Judges reverse President Alberto Fernandez’s decree to close schools in Buenos Aires amid a surge in COVID-19 cases.
Argentina’s Supreme Court has overturned President Alberto Fernandez’s decree to close schools in Buenos Aires amid a surge in coronavirus cases, siding with the city government that had sought to keep children in class.
The Supreme Court ruled on Tuesday that the presidential decree constituted a violation of the legally-enshrined autonomy of Buenos Aires, which it ruled was the authority in charge of deciding whether schools should close.
Four out of the five judges ruled that Fernandez’s decree in April violated the capital’s autonomy. The fifth judge abstained, saying the issue was beyond the court’s jurisdiction.
“The City of Buenos Aires and its provinces can manage the opening of classes … prioritising the opening and resumption of in-person classes,” the court said in its decision.
Fernandez had ordered schools in and around the capital to temporarily close amid a surging second wave of COVID-19 cases and deaths. He also ordered other public health restrictions, such as nighttime curfews.
But the closure of schools drew the most opposition.
Fernandez had initially ordered the schools to stay closed until the end of April, but on Friday he extended the decree to May 21.
Argentines took to the streets in protest last month against the restrictions.
The city government in Buenos Aires, which mounted the legal challenge to the Supreme Court, has kept elementary schools and kindergartens open, while mandating hybrid in-person and virtual classes at the high-school level.

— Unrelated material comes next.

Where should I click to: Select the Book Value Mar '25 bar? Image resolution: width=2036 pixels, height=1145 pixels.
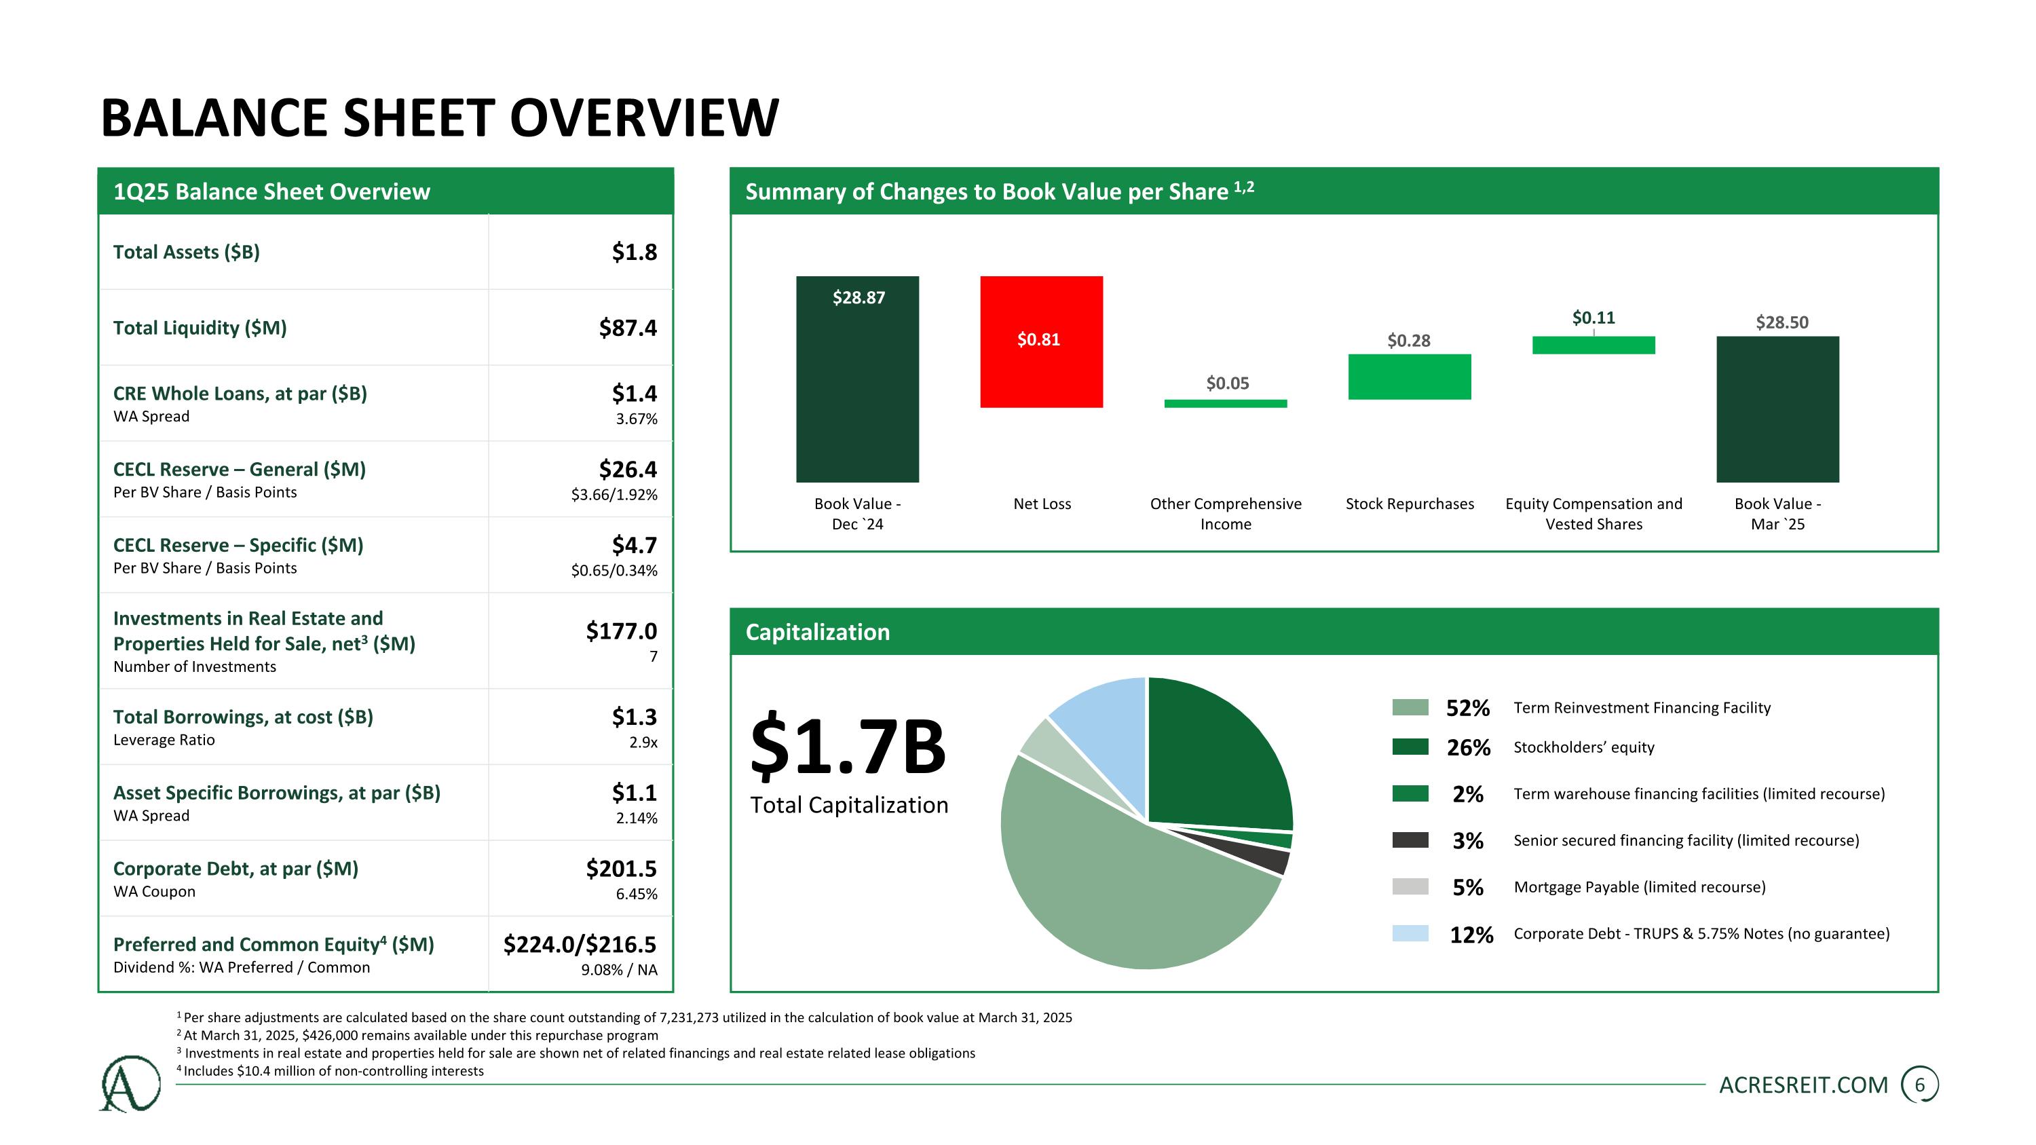pyautogui.click(x=1778, y=409)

Mayor Horacio Rodriguez Larreta, an opposition party member, had argued there was little evidence that in-person classes increased infection rates.
The federal government said it wanted to reduce circulation to stem the spread of the virus.
Argentina has reported over three million confirmed cases of the coronavirus and almost 65,000 deaths, according to Johns Hopkins University data.
Intensive care wards have been filling up amid the second wave, with over 80 percent of beds occupied in Buenos Aires.
The country’s economy, already in recession before the pandemic hit, has also worsened, stoking poverty levels.